天然气水合物相关的Slipstream海底滑坡体速度结构模型反演

针对目前用于建立二维速度结构模型的RAYINVR软件对四分量海底地震仪(OBS)记录的转换横波无法自动反演, 建模效率低的问题, 采用MATLAB遗传反演算法, 对RAYINVR软件进行改进, 实现对横波速度结构模型各层和层中区块泊松比的自动同步反演, 可以为天然气水合物勘探调查提供泊松比和杨氏模量等重要弹性参数。利用采自Slipstream海底滑坡的OBS数据, 通过同步反演方法, 获得该地区较为精细的纵波和横波速度结构模型, 并可与附近U1326钻孔的测井数据进行对比, 验证了横波速度结构同步反演建模方法的有效性。模型揭示了两个泊松比差异大的结构面: 代表水合物稳定底界的似海底反射界面(BSR)(海底之下230±10 m)以及浅部异常高速体(有可能是高饱和度水合物富集的砂体)的底界(海底之下75~100 m), 后者与滑脱面大致重合, 指示水合物与Slipstream海底滑坡的形成有关。

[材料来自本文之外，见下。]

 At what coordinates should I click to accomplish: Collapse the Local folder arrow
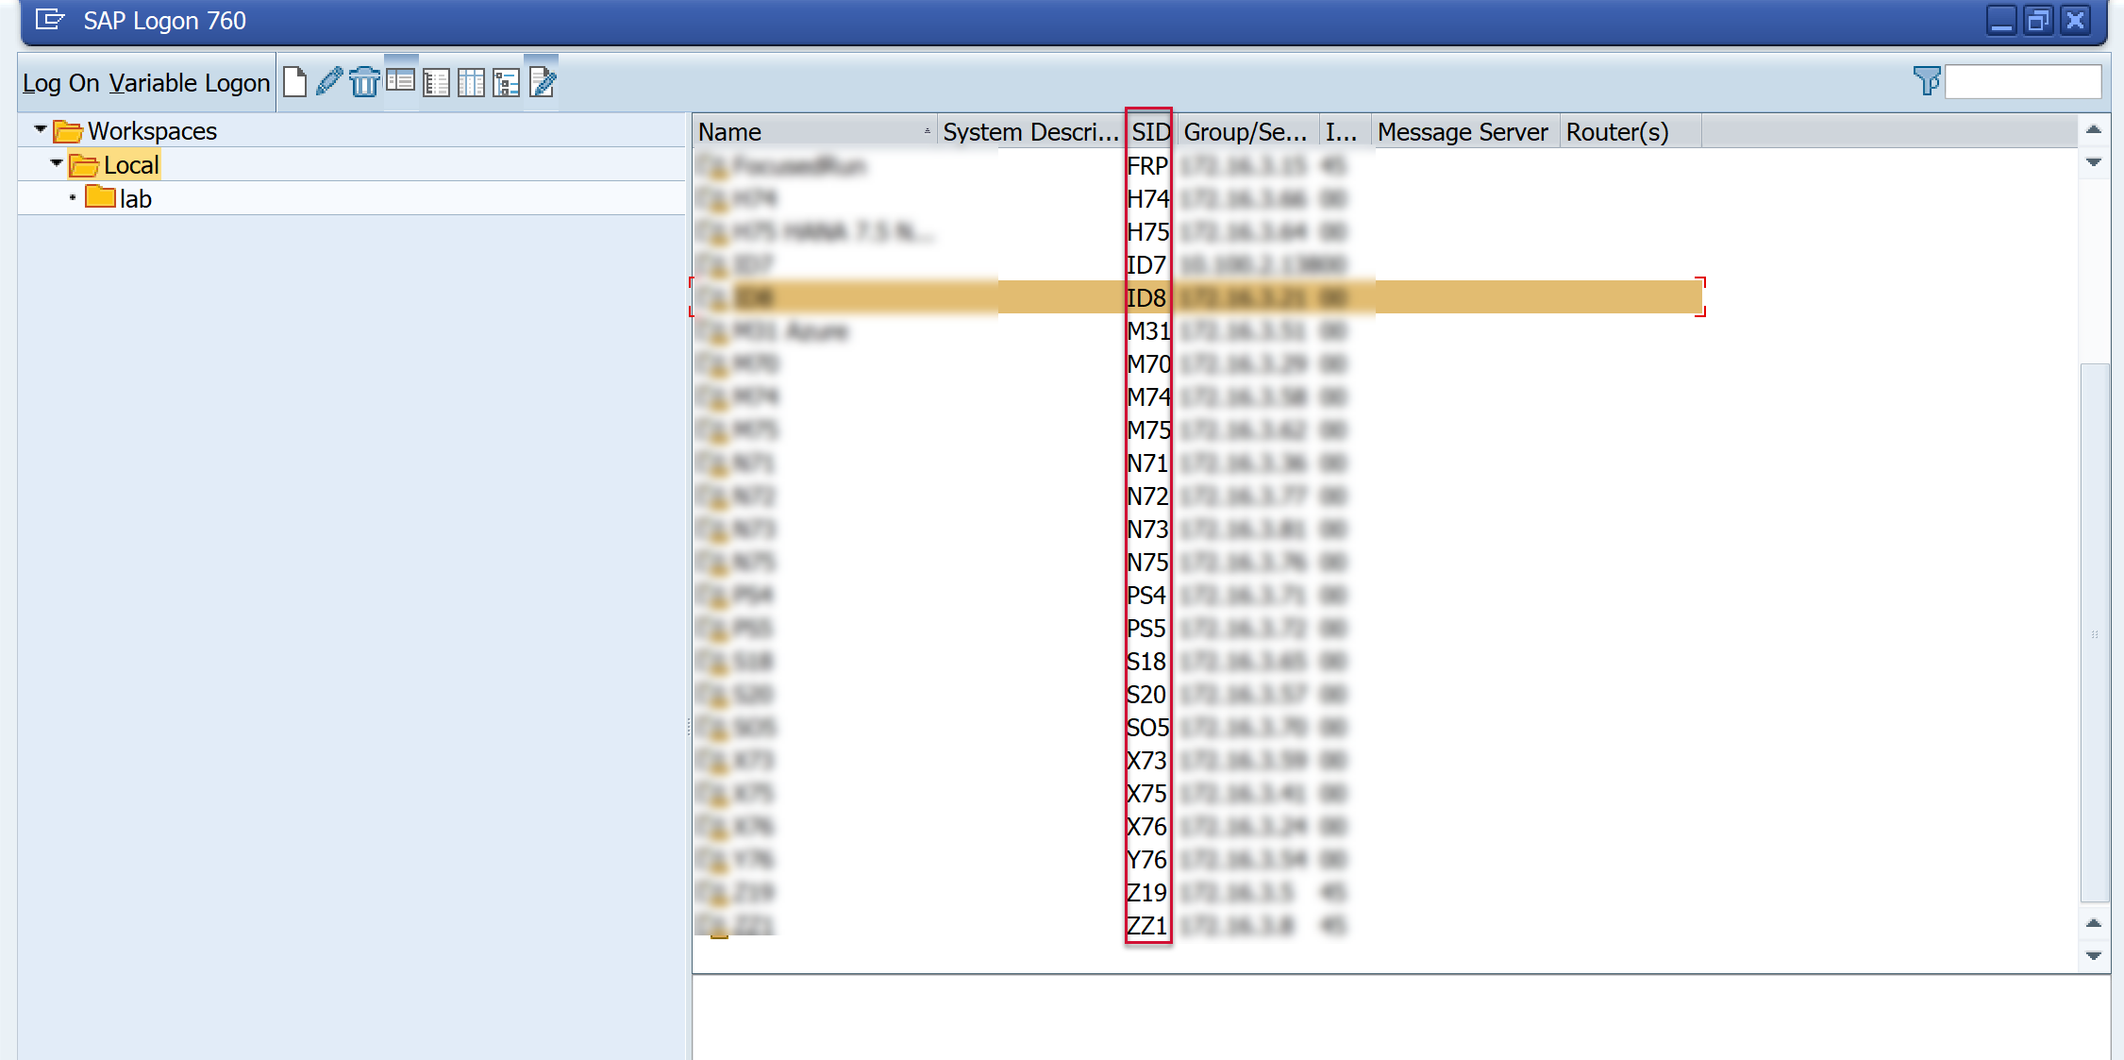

Model Inversion of Velocity Structure for Slipstream Submarine Slide Related to Gas Hydrate

The RAYINVR software, which is widely used in academia for 2-D velocity structure model from fourcomponent OBS (ocean bottom seismometer) data, is unable to invert for the converted S-wave automatically, resulting in the low-efficiency of modeling process. Using MATLAB’s genetic algorithm, the RAYINVR software is improved and able to automatically and synchronously invert for Poisson’s ratios of each layer with all subblocks for the S-wave velocity structure model, and thus can provide Young’s modulus, Poisson’s ratio and other important mechanical information for gas hydrate survey. This method is applied to process the OBS data collected at the Slipstream submarine slide, and a fine P- and S-wave velocity structure model is obtained, which is comparable to the logging data of nearby borehole U1326. Therefore, the validity of the auto-synchronous inversion method is verified for the S-wave velocity structure modeling. The optimal velocity model reveals two structural interfaces with large Poisson’s ratio contrast. One is BSR (bottom simulating reflector) at 230±10 mbsf (meter beneath sea floor), which represents the bottom boundary of the gas hydrate stability zone, and the other is the basal boundary of a shallow abnormal high-speed body (possibly a sand body enriched with high saturation gas hydrate) at 75?100 mbsf. The latter agrees roughly with the glide plane of Slipstream submarine slide, indicating that the hydrate is related to the formation of submarine landslide.